Posted by Amber Ahlborn



First an admonishment to Sonic fans. Granted, my observations are limited mostly to message board comments, but it seems to me that there is a certain segment of the Sonic fandom that will absolutely not be happy with Sonic unless he is running at high speed around loop-the-loops. Imagine if Mario fans turned their backs on the character every time he tried something different, and demanded that he stick to stomping on goombas. I admit I'm an outsider who's never been a Sonic fan, but I almost feel sorry for the little blue insectivore to be so hobbled, like a character actor forever doomed to reprise a signature role.



I've read reviews for Sonic Unleashed that were positive about the daytime stages where Sonic was doing his running thing and panned the night stages where Sonic transformed into his wolfish alter ego and engaged in a more platform and combat heavy play style. Honestly, I don't see the problem here. I like the werehog stages. Sonic controls pretty well in both forms and the game play is smooth. I'm really not a fan of the classic Sonic games but I have dabbled in them. I remember sampling a bit of Sonic 1 and 2, and seeing some of 3 played. Shockingly, the games did not focus entirely on running fast. There are slow stages with platform jumping and other stuff. When I hear the demands to return Sonic to classic form and just have him run fast, I wonder what games people are talking about.



When you get to play the various stages in Sonic Unleashed, be it with normal Sonic or werehog, the experience is solid. I certainly had fun with it. Unfortunately, the opportune word here is “when” you play, and here is my biggest complaint. The game is heavily segmented, with a whole lot of nothing between the stages which are mostly short and go by very quickly. There are a pile of tutorial stages at the start that are broken up into sections so brief the load screens lasted longer. Plus there are pointless, but apparently required, conversations with NPCs. By conversations, I mean you click on a village map screen and see an illustration of a person, read a bit of useless dialog, then click on some other random spots until you get the actual stage to open up. This is truly awful pacing, breaking to bits a game that would be so much more enjoyable if it was just allowed to flow continuously along.

It's not just Sonic Unleashed that suffers from this run away segmentation. I had the exact same problem when I played NiGHTS. Heck, It was even present to a lesser extent in Sonic and the Secret Rings. I'll be watching for it showing up in Sonic and the Black Knight when I eventually play that game.

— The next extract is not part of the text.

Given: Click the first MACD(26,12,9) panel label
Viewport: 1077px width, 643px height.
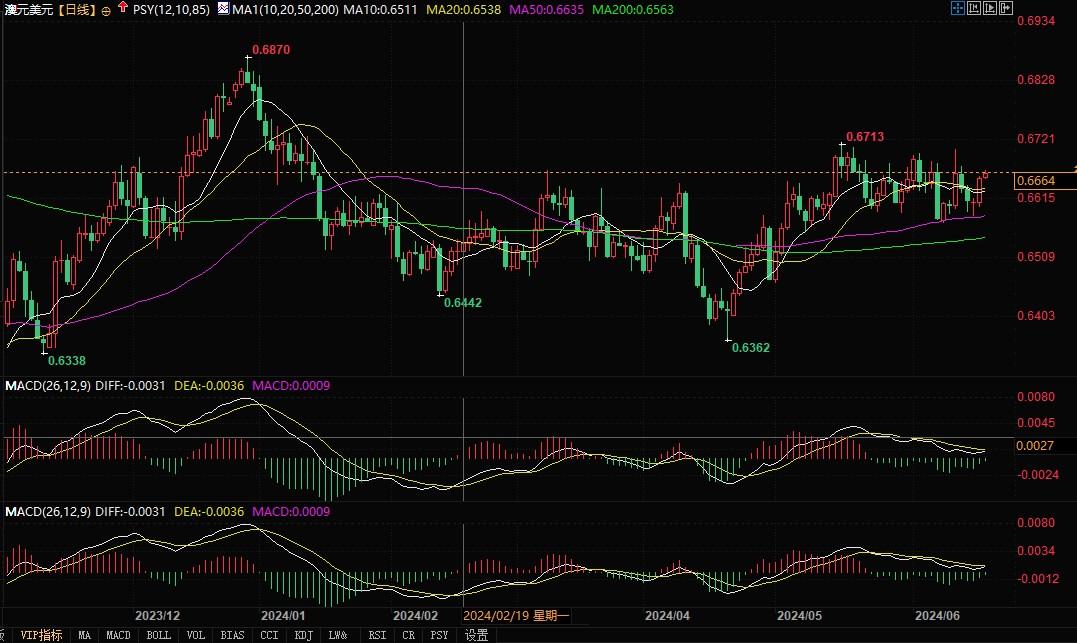Looking at the screenshot, I should coord(48,386).
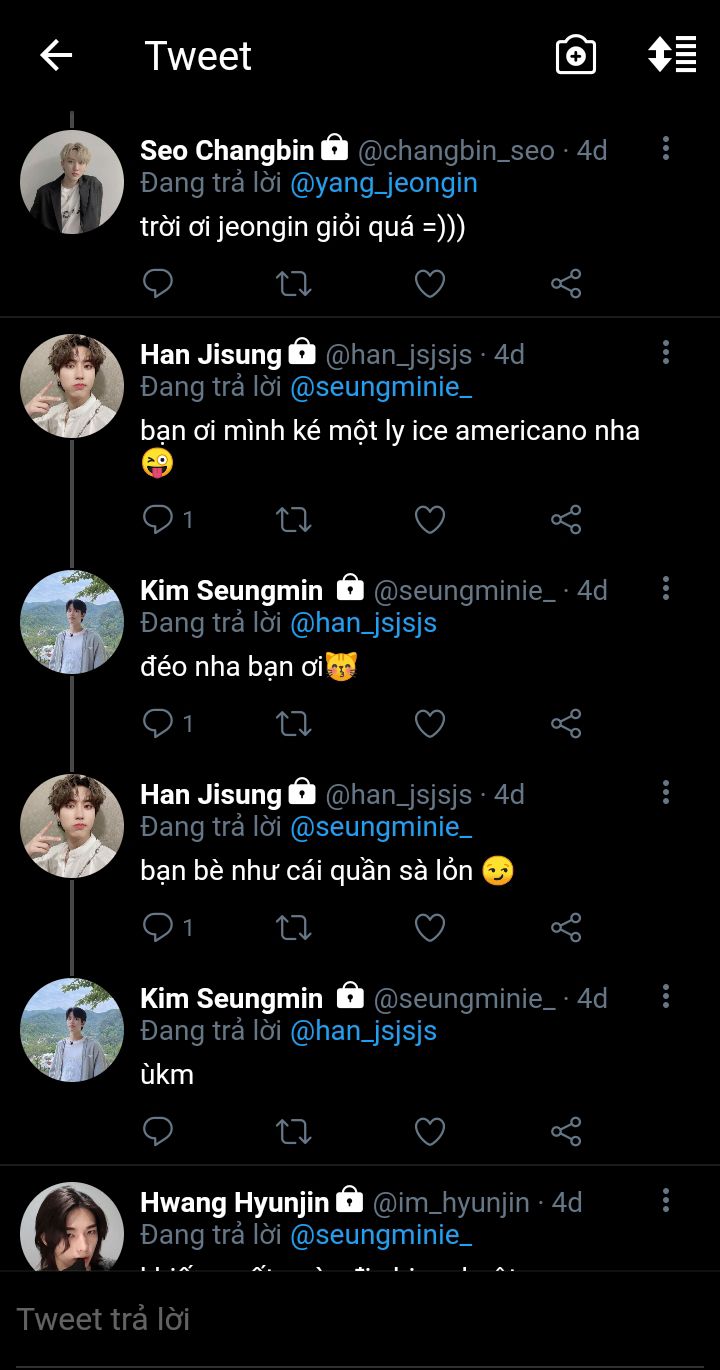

I think the development team did a nice job polishing up Sonic Unleashed, and the werehog stages are enjoyable, so long as you aren't the type of gamer who throws a fit of Sonic isn't running at all times. But, Sega really needs to improve the flow of these games. If after an hour I've only actually played a couple stages while I've seen 7 loading screens and pushed through pages of pointless filler dialog, then there is something fundamentally wrong with the design.



Related Links:

Sonic Unleashed is Filled With Lies


Sonic Unleashed's Silver Lining

Watcha Playing?: Spelunky


+ DIGG + DEL.ICIO.US + REDDIT

Comments

Roto13 said:

I didn't find Sonic Unleashed's werehog stages to be fun at all. Sonic doesn't have to be running constantly, but speed has always been the point of the game. (He's called Sonic for a reason.) You spend more time floating around as the werehog, who is incapable of running at all, than playing as Sonic himself, and that means something has gone horribly wrong between the Sonic games from back when Sonic was actually fun and Sonic games today. (Minus Rush and Rush Adventure, which are awesome.)

March 9, 2009 1:19 PM

Amber Ahlborn said:

The werehog can certainly run, not as fast as regular Sonic but faster than most platform characters.  His basic speed is more appropriate for heavy platforming stages but even at that I've accidentally sped off the edges of cliffs while doing some tricky jumping.  The werehog runs on all fours, you just need to do an old fashioned double tap on the analog stick to send him speeding along.

March 9, 2009 2:25 PM

Roto13 said:

And yet that's somehow not enough to keep it from making what could have been a pretty good Sonic game into a pile of crap. The Sonic levels feel like some kind of reward for trudging through the werehog levels.

March 9, 2009 4:36 PM

Amber Ahlborn said:

All I can say is I disagree.  I liked the platforming levels.  What would you have thought of them if this weren't a Sonic game at all?

March 9, 2009 8:13 PM

Roto13 said:

If you're referring to the werehog levels, they would have been sad God of War knockoffs with or without Sonic. If they were their own game, I wouldn't have bothered to play it at all, but at least they wouldn't be in the way.

March 9, 2009 10:05 PM

Amber Ahlborn said:

Harsh.  I didn't think they were that bad.  Even if the game were nothing but werehog levels, I'd still consider it worth a rental and certainly didn't feel I'd wasted my money renting Sonic Unleashed.

March 9, 2009 10:38 PM

LBD "Nytetrayn" said:

At least you're not playing the 360 one-- I've gotten to play one daytime level and one nighttime level, and the nighttime level didn't bother me.  It was mundane, but not really bad so much.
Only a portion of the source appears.